→ To be done:
1. Summarize the forum question on positive consequences in two sentences.
2. Rewrite the passage of the forum question on positive consequences between "I've thought of" and "in $\Gamma$? But how?", inclusive, swapping "monotonic" for "order-preserving".

→ Quoted passage:
============================================================

If $B$ is a model for the set of positive consequences of $\Gamma$, then there's $A \subseteq B$ such that $A \models \Gamma$

Question

I'm working through Chang & Keisler again and got stuck on the following exercise (1.2.14) about propositional logic. First, consider a set $\mathscr{S}$ of sentence symbols of arbitrary cardinality; define a model for this language to be simply a subset of it. Now define a sentence as positive if it is built using only $\wedge$ and $\vee$. They propose them the following theorem: if $\Gamma$ is a consistent set of sentences, then $B$ is a model for the set of positive consequences of $\Gamma$ iff there is a model $A$ of $\Gamma$ such that $A \subseteq B$.

I've thought of using Theorem 1.2.16, which relates models (in this sense) and positive sentences as follows: $A \subseteq B$ iff every positive sentence which holds in $A$ also holds in $B$. This can indeed be used to prove the right to left direction, together with the fact that positive sentences are monotonic (C&K call them increasing), i.e. if $\phi$ is positive and $A \models \phi$ and $A \subseteq B$, then $B \models \phi$. But I'm a bit at loss to prove the left to right direction. My first idea was to use the consistency of $\Gamma$ to obtain a model $A'$ and use this model to find the appropriate subset of $B$, but there doesn't seem to be an obvious way of doing so. It seems I must somehow "reduce" $B$ in order to get the desired result, but I can't see exactly how so. Maybe I should exclude the sentence symbols in $B$ which don't entail any sentence in $\Gamma$? But how?

============================================================

→ Material shown:
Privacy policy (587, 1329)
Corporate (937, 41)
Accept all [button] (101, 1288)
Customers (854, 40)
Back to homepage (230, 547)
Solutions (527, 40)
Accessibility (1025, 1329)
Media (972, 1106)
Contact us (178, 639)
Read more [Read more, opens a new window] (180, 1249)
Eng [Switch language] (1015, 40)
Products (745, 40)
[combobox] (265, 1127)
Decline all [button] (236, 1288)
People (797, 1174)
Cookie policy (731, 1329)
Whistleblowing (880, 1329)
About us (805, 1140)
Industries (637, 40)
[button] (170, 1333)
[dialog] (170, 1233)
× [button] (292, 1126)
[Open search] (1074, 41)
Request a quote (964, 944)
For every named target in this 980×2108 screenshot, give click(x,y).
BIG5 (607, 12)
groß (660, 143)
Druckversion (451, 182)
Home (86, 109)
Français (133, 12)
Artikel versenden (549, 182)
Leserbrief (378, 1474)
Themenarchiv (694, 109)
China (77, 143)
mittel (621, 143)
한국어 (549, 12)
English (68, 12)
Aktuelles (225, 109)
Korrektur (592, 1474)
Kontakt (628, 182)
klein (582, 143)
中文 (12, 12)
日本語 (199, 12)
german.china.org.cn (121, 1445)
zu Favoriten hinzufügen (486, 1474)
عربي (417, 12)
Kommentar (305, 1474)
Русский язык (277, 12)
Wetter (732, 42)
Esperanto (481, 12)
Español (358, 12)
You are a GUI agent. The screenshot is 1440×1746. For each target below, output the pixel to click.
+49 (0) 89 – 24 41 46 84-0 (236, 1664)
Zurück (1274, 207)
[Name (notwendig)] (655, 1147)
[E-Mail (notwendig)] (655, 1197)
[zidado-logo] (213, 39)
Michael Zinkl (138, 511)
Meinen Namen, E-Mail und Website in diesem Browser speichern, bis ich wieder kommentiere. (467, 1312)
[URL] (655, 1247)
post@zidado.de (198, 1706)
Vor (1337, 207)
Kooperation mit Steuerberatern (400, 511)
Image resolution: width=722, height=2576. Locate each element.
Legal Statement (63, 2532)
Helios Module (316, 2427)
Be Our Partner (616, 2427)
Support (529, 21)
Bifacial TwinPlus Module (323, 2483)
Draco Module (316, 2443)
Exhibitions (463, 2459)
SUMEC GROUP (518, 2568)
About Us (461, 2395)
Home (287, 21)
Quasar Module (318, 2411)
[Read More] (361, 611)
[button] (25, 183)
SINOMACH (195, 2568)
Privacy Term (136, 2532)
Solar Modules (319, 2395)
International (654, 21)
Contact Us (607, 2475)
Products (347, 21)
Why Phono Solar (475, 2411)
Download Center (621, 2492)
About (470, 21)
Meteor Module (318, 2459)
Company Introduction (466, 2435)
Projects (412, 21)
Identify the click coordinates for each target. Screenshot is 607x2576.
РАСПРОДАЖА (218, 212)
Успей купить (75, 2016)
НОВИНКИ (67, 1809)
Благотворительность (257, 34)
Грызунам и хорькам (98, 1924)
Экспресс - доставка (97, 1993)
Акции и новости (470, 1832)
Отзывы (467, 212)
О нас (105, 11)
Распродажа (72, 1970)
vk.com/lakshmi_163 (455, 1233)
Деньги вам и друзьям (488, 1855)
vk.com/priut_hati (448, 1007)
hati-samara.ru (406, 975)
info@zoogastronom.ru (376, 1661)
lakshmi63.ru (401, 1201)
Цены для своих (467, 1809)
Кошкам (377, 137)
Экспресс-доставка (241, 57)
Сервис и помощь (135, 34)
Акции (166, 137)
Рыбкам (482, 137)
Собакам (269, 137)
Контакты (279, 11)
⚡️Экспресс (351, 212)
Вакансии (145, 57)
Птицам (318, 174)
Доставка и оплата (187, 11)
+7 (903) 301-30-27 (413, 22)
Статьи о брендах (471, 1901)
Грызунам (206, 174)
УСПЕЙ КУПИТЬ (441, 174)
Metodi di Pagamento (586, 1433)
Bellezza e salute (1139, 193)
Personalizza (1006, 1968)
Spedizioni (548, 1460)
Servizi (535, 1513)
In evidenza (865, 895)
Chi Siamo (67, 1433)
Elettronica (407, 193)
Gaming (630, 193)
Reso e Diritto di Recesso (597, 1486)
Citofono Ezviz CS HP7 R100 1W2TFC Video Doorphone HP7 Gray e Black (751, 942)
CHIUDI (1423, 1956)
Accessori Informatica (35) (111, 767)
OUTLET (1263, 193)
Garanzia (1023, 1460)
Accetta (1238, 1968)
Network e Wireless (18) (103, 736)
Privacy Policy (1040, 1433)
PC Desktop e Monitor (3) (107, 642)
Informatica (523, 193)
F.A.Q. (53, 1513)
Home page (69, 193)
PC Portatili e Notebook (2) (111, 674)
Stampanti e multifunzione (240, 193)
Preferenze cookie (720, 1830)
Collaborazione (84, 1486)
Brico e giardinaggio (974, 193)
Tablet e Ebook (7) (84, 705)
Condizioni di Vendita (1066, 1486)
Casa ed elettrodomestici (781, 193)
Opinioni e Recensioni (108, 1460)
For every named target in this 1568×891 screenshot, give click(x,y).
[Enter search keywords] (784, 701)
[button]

============================================================

→ Answers:
1. Working through exercise 1.2.14 of Chang & Keisler, the writer seeks to prove that if $\Gamma$ is a consistent set of sentences, then $B$ is a model for the set of positive consequences of $\Gamma$ iff there is a model $A$ of $\Gamma$ with $A \subseteq B$. Theorem 1.2.16 and the monotonicity of positive sentences yield the right to left direction, but the writer cannot find a way to prove the left to right direction and suspects that $B$ must somehow be reduced.

2.
I've thought of using Theorem 1.2.16, which relates models (in this sense) and positive sentences as follows: $A \subseteq B$ iff every positive sentence which holds in $A$ also holds in $B$. This can indeed be used to prove the right to left direction, together with the fact that positive sentences are order-preserving (C&K call them increasing), i.e. if $\phi$ is positive and $A \models \phi$ and $A \subseteq B$, then $B \models \phi$. But I'm a bit at loss to prove the left to right direction. My first idea was to use the consistency of $\Gamma$ to obtain a model $A'$ and use this model to find the appropriate subset of $B$, but there doesn't seem to be an obvious way of doing so. It seems I must somehow "reduce" $B$ in order to get the desired result, but I can't see exactly how so. Maybe I should exclude the sentence symbols in $B$ which don't entail any sentence in $\Gamma$? But how?